Exercise objective:
Set out exactly, line by line, the stretch of data below that begins at the line containing "Tschoepel.de (657, 2009)" and ends at the line containing "Impressum (584, 1885)", with both ends kept.

Data:
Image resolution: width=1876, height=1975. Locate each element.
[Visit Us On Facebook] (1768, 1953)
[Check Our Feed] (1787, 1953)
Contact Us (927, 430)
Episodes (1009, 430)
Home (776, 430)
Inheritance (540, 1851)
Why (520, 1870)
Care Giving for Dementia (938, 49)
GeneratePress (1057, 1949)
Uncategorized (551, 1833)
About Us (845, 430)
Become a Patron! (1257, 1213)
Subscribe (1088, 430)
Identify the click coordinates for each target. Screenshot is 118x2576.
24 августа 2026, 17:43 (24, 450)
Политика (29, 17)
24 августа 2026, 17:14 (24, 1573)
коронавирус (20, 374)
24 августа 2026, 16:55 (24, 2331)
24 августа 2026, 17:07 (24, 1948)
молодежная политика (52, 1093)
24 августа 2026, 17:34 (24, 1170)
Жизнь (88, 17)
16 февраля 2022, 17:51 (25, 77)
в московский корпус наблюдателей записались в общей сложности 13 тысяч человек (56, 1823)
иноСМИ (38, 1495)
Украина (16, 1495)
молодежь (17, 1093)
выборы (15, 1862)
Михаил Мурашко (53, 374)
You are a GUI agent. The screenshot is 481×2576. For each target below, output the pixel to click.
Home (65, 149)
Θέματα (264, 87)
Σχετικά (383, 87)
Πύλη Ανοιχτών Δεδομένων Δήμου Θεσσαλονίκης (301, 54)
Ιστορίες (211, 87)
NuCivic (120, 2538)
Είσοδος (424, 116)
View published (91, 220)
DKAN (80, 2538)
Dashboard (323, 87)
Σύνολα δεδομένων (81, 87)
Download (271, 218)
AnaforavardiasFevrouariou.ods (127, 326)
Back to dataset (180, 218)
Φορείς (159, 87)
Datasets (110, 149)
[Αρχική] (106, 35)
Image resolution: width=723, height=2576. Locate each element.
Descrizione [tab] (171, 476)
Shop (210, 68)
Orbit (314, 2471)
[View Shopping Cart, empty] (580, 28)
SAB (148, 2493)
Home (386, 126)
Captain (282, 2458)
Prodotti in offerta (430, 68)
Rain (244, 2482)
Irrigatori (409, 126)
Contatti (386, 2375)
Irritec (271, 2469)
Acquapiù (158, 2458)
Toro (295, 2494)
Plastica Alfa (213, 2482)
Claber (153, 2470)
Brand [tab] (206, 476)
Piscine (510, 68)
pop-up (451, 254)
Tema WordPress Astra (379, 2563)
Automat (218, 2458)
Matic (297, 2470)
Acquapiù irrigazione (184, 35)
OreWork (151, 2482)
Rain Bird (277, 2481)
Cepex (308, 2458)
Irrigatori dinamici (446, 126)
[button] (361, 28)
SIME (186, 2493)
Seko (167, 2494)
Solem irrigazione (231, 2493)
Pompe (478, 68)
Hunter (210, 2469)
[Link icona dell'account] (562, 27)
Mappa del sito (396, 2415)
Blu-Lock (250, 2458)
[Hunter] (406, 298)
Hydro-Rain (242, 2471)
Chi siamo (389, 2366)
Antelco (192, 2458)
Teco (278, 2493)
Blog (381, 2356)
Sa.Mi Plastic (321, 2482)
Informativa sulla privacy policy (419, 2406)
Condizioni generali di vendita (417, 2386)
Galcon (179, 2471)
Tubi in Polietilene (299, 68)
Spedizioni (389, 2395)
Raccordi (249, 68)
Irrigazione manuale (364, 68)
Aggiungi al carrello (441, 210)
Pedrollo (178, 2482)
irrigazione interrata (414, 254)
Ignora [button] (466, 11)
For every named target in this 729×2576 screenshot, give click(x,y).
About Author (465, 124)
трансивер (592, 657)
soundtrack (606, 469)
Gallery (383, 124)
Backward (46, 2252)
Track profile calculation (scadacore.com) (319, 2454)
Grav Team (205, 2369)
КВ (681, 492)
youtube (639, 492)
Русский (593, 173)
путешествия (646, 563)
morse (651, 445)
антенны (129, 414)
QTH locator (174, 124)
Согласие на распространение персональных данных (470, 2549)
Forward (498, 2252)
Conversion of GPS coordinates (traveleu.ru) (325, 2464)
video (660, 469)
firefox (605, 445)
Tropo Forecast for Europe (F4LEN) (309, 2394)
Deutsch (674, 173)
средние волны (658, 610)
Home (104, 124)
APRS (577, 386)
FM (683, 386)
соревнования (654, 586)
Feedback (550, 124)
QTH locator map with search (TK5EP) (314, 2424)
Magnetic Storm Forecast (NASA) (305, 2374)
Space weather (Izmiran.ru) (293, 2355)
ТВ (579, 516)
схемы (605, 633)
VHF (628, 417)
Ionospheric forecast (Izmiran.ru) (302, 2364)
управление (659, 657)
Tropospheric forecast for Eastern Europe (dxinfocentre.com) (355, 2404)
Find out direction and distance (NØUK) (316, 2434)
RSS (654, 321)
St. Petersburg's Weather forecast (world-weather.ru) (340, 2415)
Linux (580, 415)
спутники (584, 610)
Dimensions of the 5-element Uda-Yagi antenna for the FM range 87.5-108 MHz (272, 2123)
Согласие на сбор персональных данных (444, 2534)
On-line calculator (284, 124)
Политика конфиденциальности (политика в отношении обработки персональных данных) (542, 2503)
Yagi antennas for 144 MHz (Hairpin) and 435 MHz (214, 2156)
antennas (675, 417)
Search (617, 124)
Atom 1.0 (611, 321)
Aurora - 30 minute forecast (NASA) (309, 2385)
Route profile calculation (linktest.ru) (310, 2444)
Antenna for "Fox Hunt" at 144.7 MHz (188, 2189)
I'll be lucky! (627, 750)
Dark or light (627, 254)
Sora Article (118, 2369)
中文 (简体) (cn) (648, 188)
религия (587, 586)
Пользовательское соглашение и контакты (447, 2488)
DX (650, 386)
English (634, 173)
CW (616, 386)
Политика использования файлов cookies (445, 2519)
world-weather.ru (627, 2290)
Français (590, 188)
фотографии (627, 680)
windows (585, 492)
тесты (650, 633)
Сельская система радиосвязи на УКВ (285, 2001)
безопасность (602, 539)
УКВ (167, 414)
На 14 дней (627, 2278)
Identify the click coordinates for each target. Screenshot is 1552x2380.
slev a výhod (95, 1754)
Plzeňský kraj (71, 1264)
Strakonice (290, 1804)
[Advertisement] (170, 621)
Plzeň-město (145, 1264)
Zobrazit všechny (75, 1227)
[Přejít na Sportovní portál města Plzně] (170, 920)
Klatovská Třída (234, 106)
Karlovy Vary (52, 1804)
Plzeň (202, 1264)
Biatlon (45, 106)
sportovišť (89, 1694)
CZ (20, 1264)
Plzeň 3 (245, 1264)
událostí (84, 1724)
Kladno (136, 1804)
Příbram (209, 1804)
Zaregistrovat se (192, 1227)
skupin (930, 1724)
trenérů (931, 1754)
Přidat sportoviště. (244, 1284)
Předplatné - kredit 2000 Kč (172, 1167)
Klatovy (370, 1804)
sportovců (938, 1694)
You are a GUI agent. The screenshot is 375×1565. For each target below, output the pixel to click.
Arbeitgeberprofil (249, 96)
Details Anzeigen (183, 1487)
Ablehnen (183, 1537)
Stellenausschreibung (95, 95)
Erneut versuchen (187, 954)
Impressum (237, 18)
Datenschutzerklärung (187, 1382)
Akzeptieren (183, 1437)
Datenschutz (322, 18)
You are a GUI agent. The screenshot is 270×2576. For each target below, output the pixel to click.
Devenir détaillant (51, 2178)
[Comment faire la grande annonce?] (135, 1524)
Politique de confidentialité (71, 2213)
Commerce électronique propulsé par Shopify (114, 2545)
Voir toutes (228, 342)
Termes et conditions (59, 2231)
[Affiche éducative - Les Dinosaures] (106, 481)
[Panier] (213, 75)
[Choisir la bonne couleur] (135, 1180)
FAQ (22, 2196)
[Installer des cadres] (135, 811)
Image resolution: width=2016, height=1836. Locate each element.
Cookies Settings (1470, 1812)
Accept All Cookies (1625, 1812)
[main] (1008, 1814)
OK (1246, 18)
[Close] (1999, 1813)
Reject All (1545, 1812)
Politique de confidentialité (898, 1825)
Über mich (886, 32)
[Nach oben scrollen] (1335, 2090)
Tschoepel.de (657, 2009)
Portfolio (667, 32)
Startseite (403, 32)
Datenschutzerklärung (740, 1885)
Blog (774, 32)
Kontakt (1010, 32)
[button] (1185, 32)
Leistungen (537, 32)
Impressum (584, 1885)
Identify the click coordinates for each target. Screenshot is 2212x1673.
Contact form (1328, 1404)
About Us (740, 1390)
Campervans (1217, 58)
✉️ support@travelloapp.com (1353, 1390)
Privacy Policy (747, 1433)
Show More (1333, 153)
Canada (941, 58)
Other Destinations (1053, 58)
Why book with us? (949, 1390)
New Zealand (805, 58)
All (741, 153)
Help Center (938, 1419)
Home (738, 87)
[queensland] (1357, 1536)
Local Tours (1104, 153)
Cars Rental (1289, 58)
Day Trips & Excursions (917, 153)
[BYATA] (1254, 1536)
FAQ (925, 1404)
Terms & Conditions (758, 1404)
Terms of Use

Expected answer:
Tschoepel.de (657, 2009)
Portfolio (667, 32)
Startseite (403, 32)
Datenschutzerklärung (740, 1885)
Blog (774, 32)
Kontakt (1010, 32)
[button] (1185, 32)
Leistungen (537, 32)
Impressum (584, 1885)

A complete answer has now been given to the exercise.